YES! I can’t tell you how many years I bitched and moaned about how much I did at home and how unfair that felt. I always had so many people willing to chime in about how they felt the same. Then we all went back to our lives, bitching and moaning, and picking up the dirty socks and mumbling under our breaths and seething. It never changed. Maybe I felt a little better because I wasn’t alone, but all it did was reinforce this notion that men were getting away with murder and my life sucked and I was justified in being so pissed off all the time.
But it wasn’t until I met Jessica DeGroot and got to know her work with the ThirdPath Institute—she’s been working with couples for nearly 20 years to get them to a point where the division of labor feels fair—that I began to see how poisonous that bitching and moaning is. I had to see what part I was playing in how out of whack things had become. I had to learn to see things from my husband’s perspective—why he’d felt stuck at work and I felt like I had to be the default parent as the mother. And it wasn’t until we began hammering out common goals and standards, dividing things up, making all the invisible work I did visible and talking, that things really began to change. Jessica is a big proponent of what she calls “active listening”—where you get to bitch, cry, worry, fret, get angry, but all in the service of figuring out where you really want to go and how you can try little experiments to get there. The other person listens, doesn’t judge or chime in, but is there to support you as you figure it out.
In talking about busyness what I found fascinating was spending time in Fargo, North Dakota, of all places, where the researcher Ann Burnett has spent her career tracking the rise of busyness and living a fast-paced life as signs of importance and status. When one woman at the focus group I was observing burst in, and explained she was late by spilling off a lengthy list of all the stuff she “had” to do, how she was double booked for another meeting and then got stuck in traffic (and I looked out the window and saw only a handful of cars on the street), I first thought, wow, she sounds like I do, rushing in late all the time, and spilling off a list of all sorts of stuff I’d done. And then I thought, wow, what traffic? That’s when it hit me—how we sometimes create busyness in order to conform to this social ideal, that to be worthy is to be busy. I don’t say this to blame people. I do it, too. But the only way to change it, if we don’t like it, is to first be aware of it, be aware of our that urge to conform, to be worthy, to be enough, drives us sometimes unconsciously.

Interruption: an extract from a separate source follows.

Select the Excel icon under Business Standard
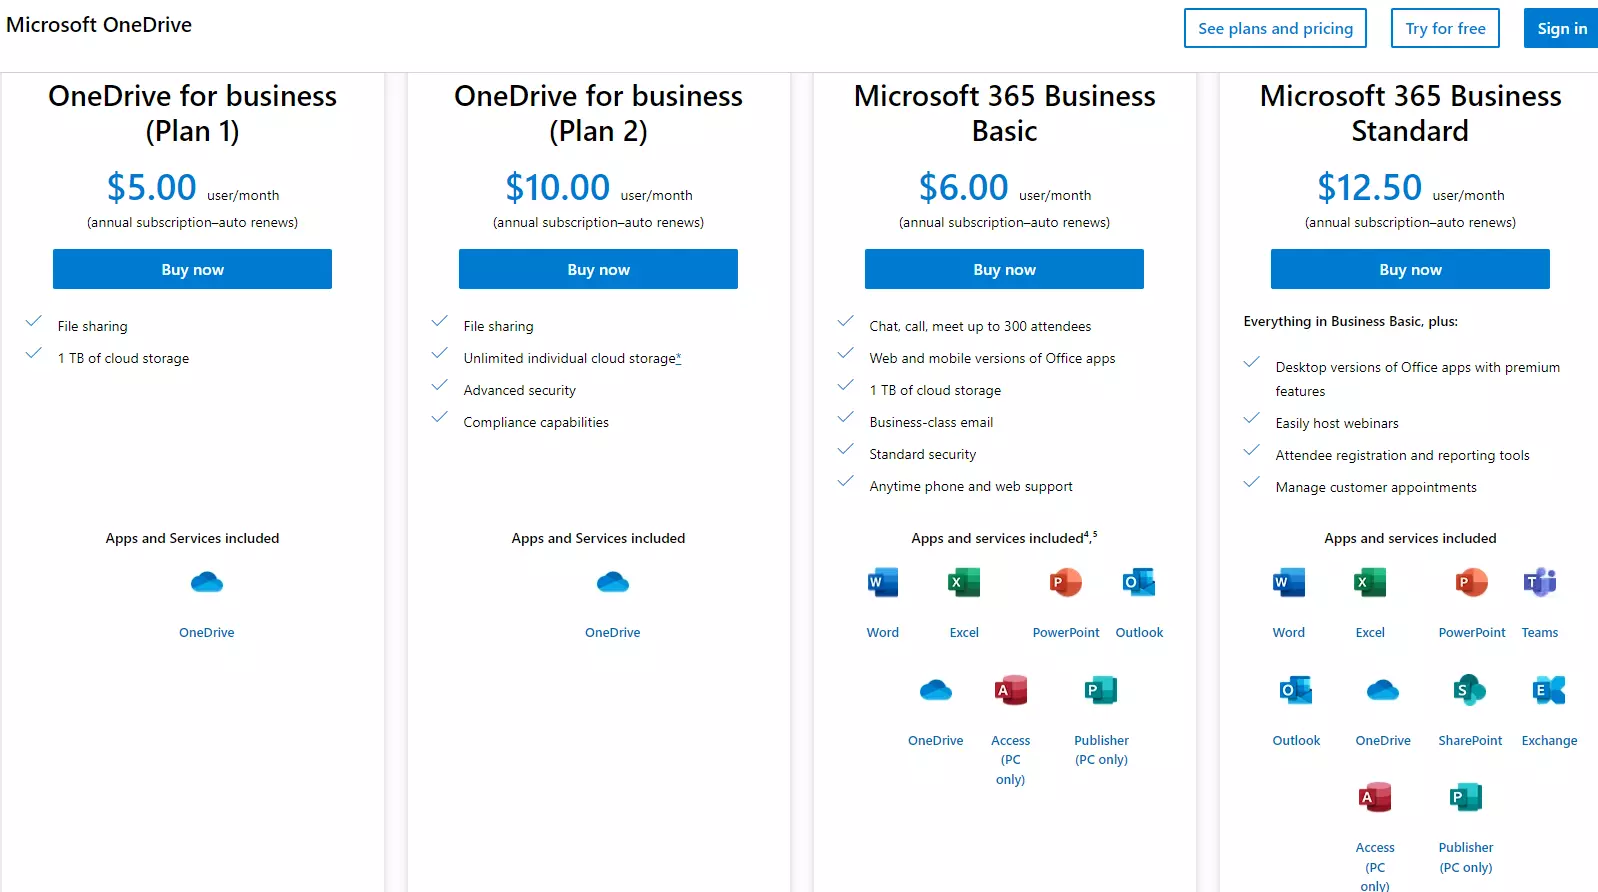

Yes! I notice this a lot—from men too—often framed around “I get XYZ million emails per day.” Beneath the superficial complaint, the subtext frequently seems to be an assertion of that person's importance. It drives me nuts.
Ha! So true. I notice it all the time, particularly in workplaces where face time, extreme hours, and 24/7 total work devotion are prized (did I say media?). I worked through the night on a killer breaking story a few months ago, and I came into the office really grumpy the next day. When someone asked why, I snapped that I’d been up all night. “Oh yeah,” the person said, “Well I’ve been up for two nights!” It’s funny. I truly was complaining—after all the research I’ve done for the book about peak human performance science, how to get the best, most creative work out of motivated workers—I knew that staying up all night may be necessary sometimes, but as a general rule, is nuts. And the other person was still very much in the grips of the one upmanship busy-petition. At that point, I stopped, and thought: Okay, you win. But I’m going home at a decent hour tonight.
So I want to talk a bit more about this work culture we have— “where face time, extreme hours, and 24/7 total work devotion are prized,” as you put it. And you note that that is characteristic of media but it’s certainly not limited to media. Is this sort of cut-throat, competitive worklife a new phenomenon? Do you see it as being driven at least in part by inequality, as Monika Bauerlein and Clara Jeffrey have written in Mother Jones? And, regardless of what’s causing it, what can be done?
Their piece was right on in so many ways. It’s not just media companies; overwork has really become pervasive. I’m not talking about hard work. I’m all for hard work that we find meaning in. But overwork leaves us burned out and disengaged butts in chairs at work and fried at home without the energy to do much more than flop down in front of the boob tube—not quite the leisure the ancient Greek philosophers had in mind when they said pure leisure was that place where we both refreshed the soul and become most fully human.